What this task involves: Search the data below for the word "height" and copy each line that holds it.

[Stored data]
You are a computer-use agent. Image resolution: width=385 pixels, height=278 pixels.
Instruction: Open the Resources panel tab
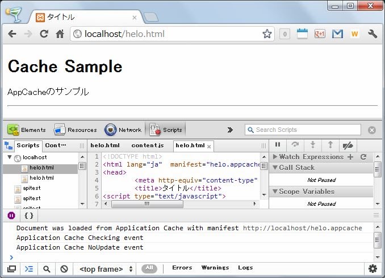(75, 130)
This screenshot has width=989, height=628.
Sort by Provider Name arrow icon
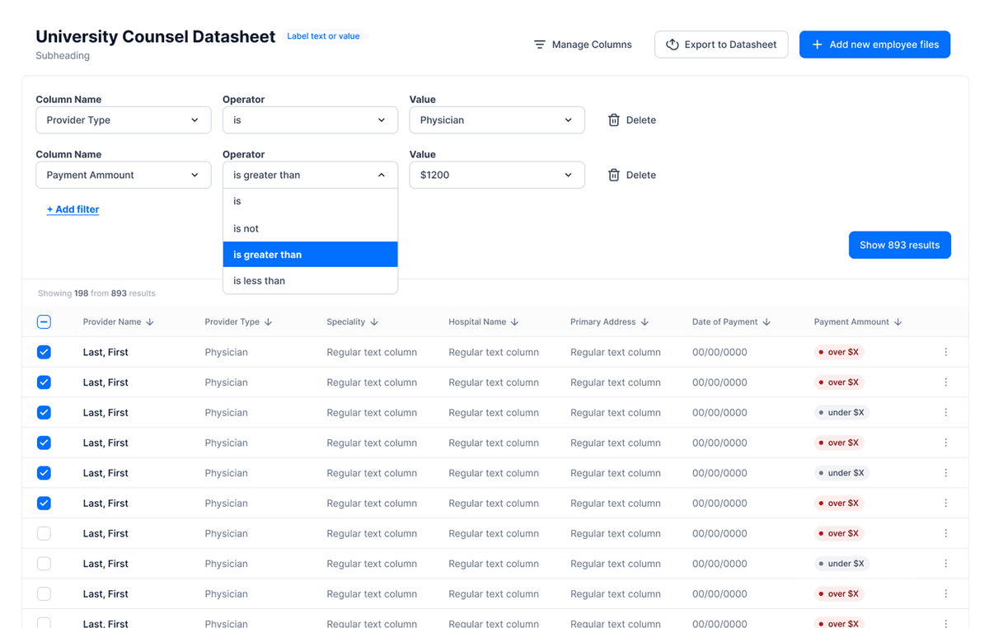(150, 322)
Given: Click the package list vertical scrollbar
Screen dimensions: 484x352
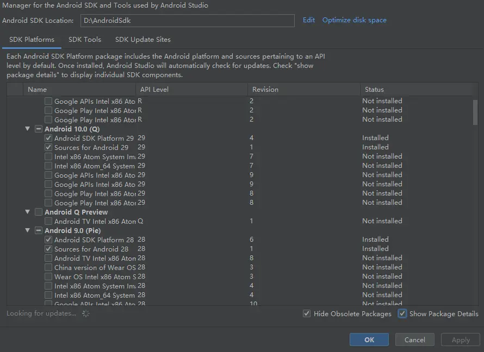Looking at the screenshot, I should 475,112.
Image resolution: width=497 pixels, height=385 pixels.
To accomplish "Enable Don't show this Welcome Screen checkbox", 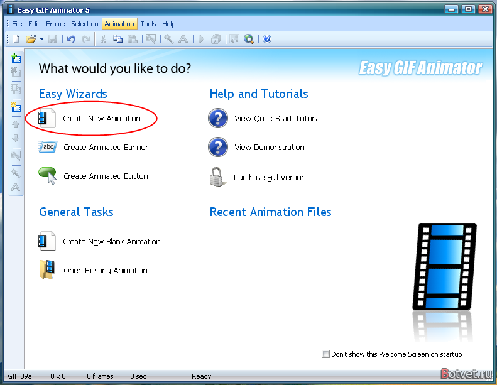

Answer space:
You are a computer-use agent. Image resolution: width=385 pixels, height=278 pixels.
This screenshot has width=989, height=628.
Image resolution: width=497 pixels, height=385 pixels.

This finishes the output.